For the entries below, the expected answer is the line with "Themeansar (318, 2545)", the line with "4/febrero/2025 (420, 2186)", and every line between them, exactly as written, and nothing more.

_Dataset excerpts_
%%

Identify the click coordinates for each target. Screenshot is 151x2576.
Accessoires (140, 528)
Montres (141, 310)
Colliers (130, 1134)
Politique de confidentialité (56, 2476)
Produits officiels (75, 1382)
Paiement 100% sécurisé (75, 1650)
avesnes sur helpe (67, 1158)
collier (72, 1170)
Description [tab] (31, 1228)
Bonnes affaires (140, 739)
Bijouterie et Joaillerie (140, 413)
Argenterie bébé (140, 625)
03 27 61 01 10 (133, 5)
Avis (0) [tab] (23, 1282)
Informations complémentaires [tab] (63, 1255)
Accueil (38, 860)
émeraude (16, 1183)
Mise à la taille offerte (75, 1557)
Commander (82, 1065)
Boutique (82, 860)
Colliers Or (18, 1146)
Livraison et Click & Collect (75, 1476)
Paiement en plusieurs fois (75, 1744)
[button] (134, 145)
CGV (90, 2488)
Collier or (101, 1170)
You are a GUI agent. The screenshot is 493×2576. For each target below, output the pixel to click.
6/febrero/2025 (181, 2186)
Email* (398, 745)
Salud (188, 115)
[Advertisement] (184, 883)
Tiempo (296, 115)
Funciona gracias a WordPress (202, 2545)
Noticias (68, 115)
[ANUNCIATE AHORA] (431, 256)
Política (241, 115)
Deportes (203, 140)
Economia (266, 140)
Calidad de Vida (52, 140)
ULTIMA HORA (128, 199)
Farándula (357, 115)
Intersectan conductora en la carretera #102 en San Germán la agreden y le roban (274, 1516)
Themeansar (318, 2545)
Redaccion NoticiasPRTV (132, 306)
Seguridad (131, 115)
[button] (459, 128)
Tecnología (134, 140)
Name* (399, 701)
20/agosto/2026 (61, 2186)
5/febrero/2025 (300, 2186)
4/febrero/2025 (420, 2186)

%%
%%

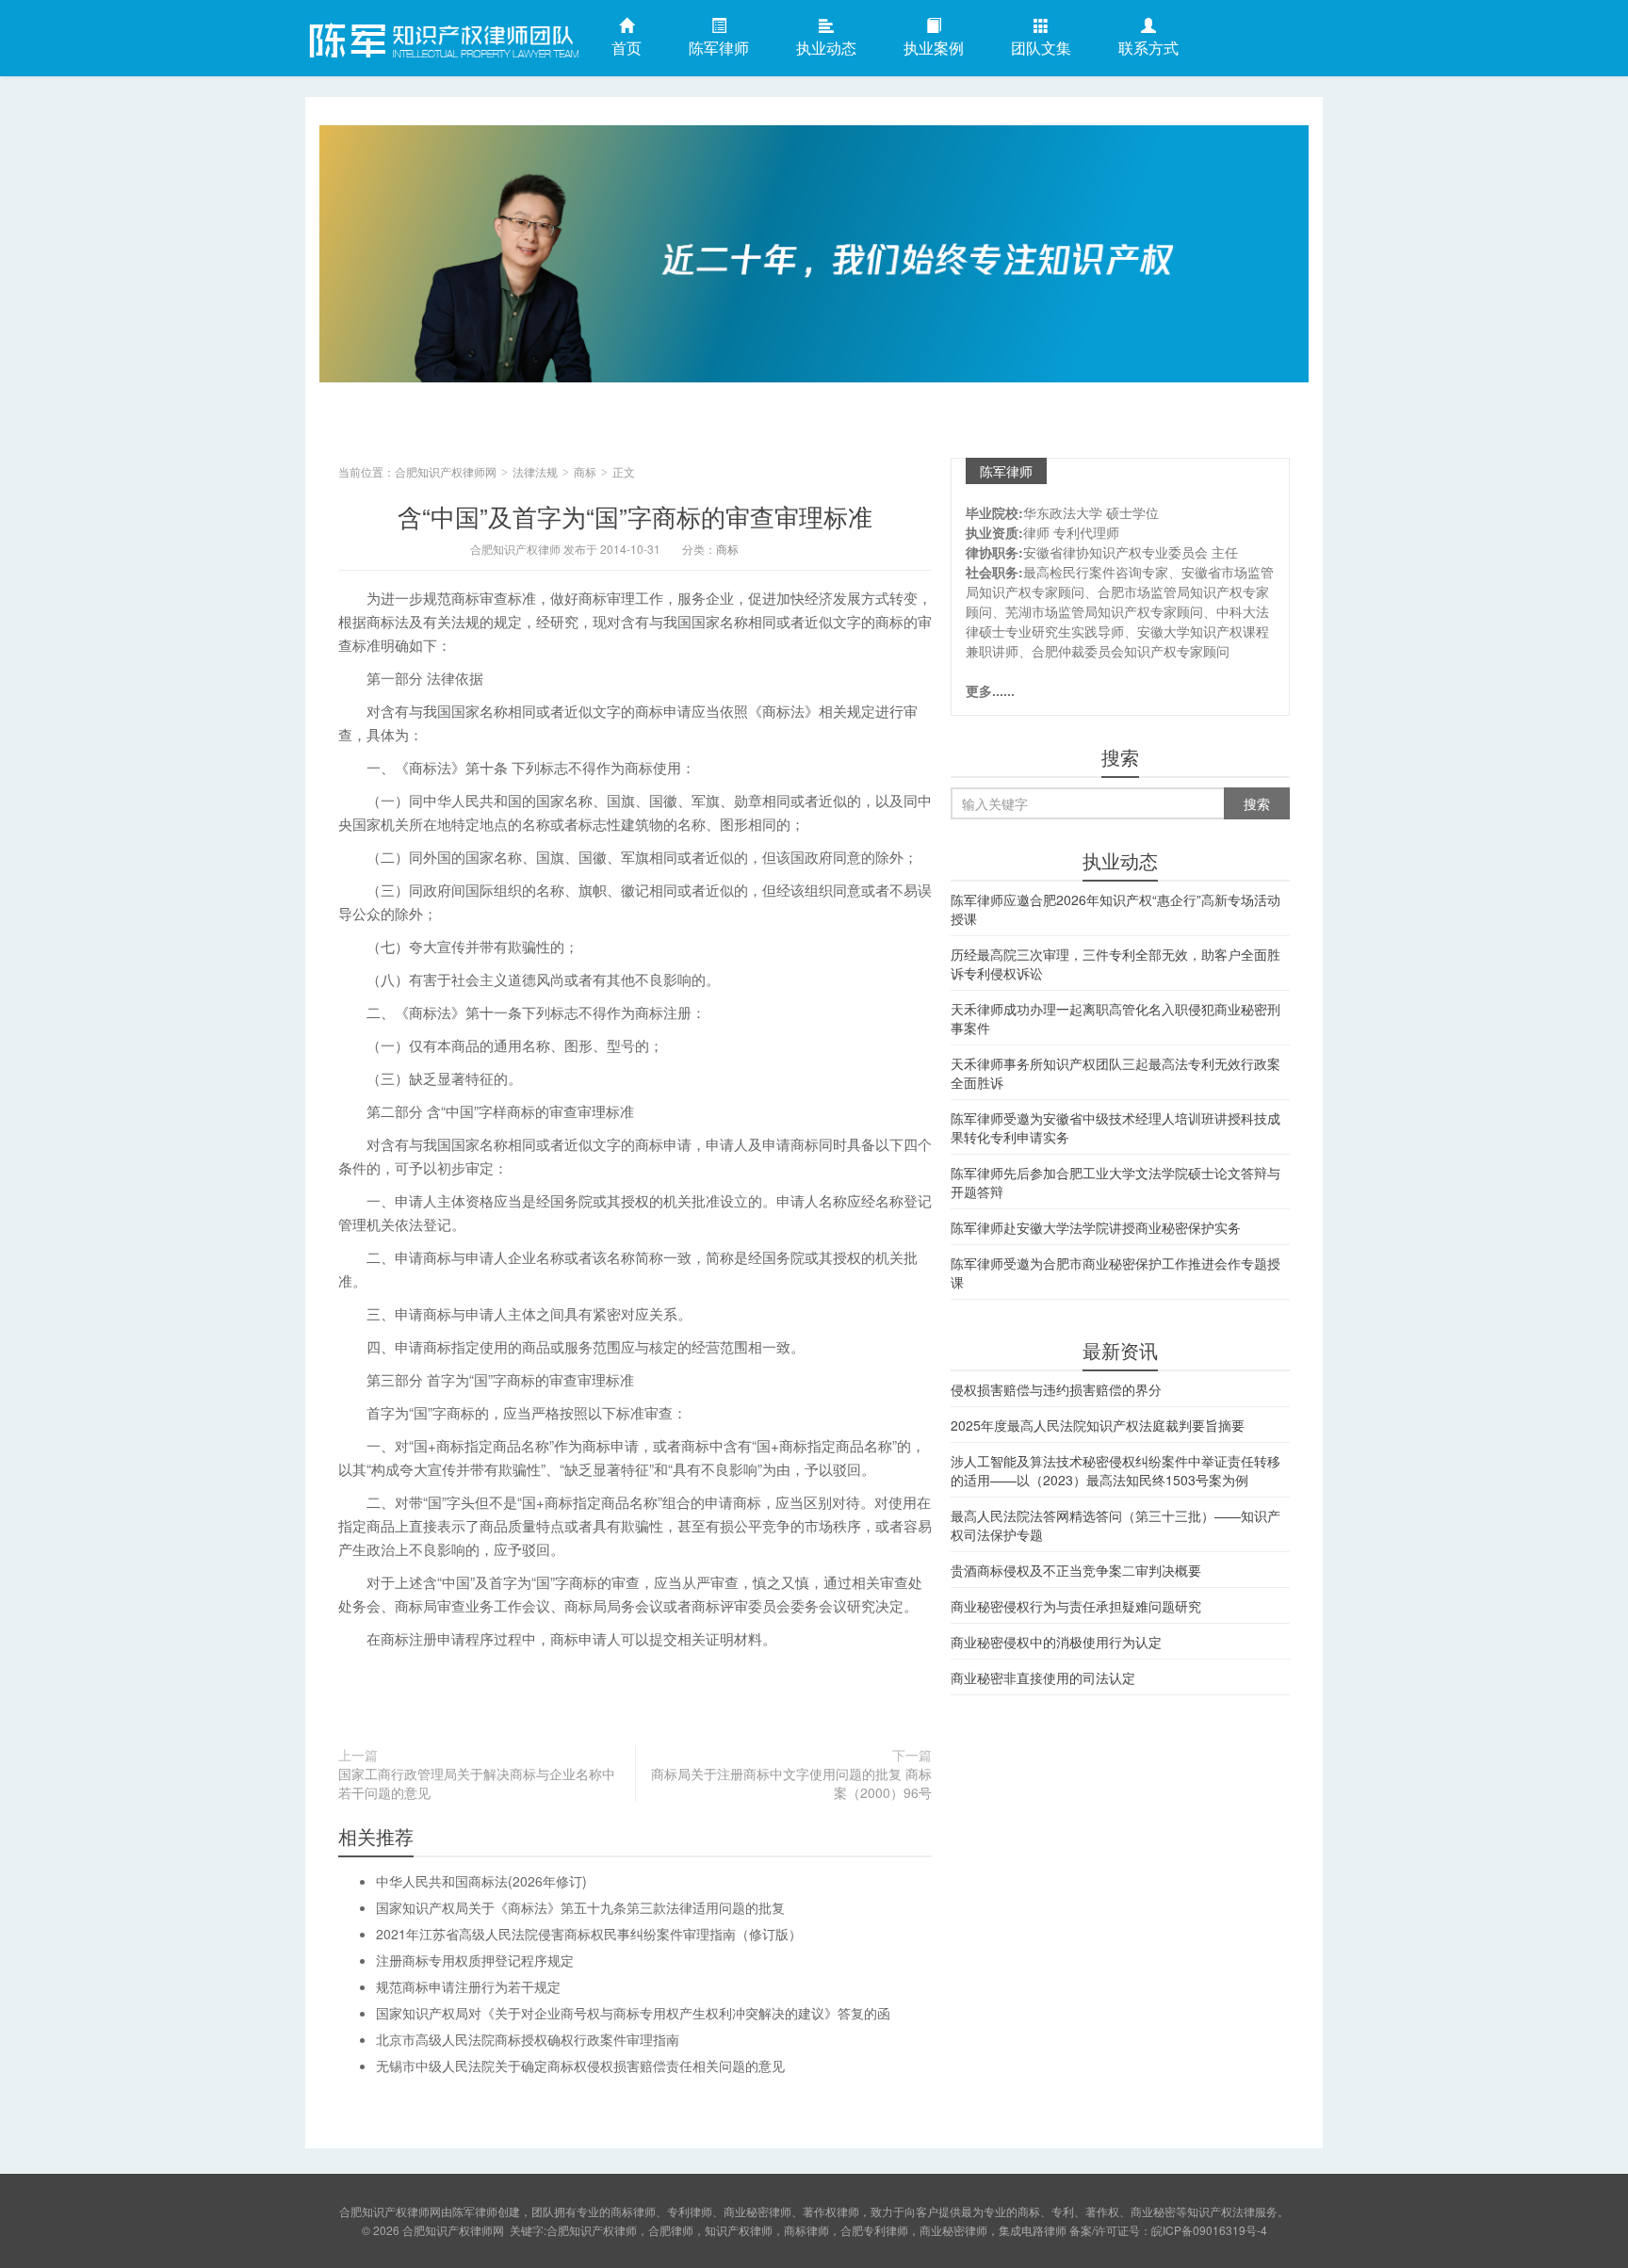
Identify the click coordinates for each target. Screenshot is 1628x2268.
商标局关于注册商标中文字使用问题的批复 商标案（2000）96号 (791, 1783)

%%

_Output below_
Themeansar (318, 2545)
Redaccion NoticiasPRTV (132, 306)
Seguridad (131, 115)
[button] (459, 128)
Tecnología (134, 140)
Name* (399, 701)
20/agosto/2026 (61, 2186)
5/febrero/2025 (300, 2186)
4/febrero/2025 (420, 2186)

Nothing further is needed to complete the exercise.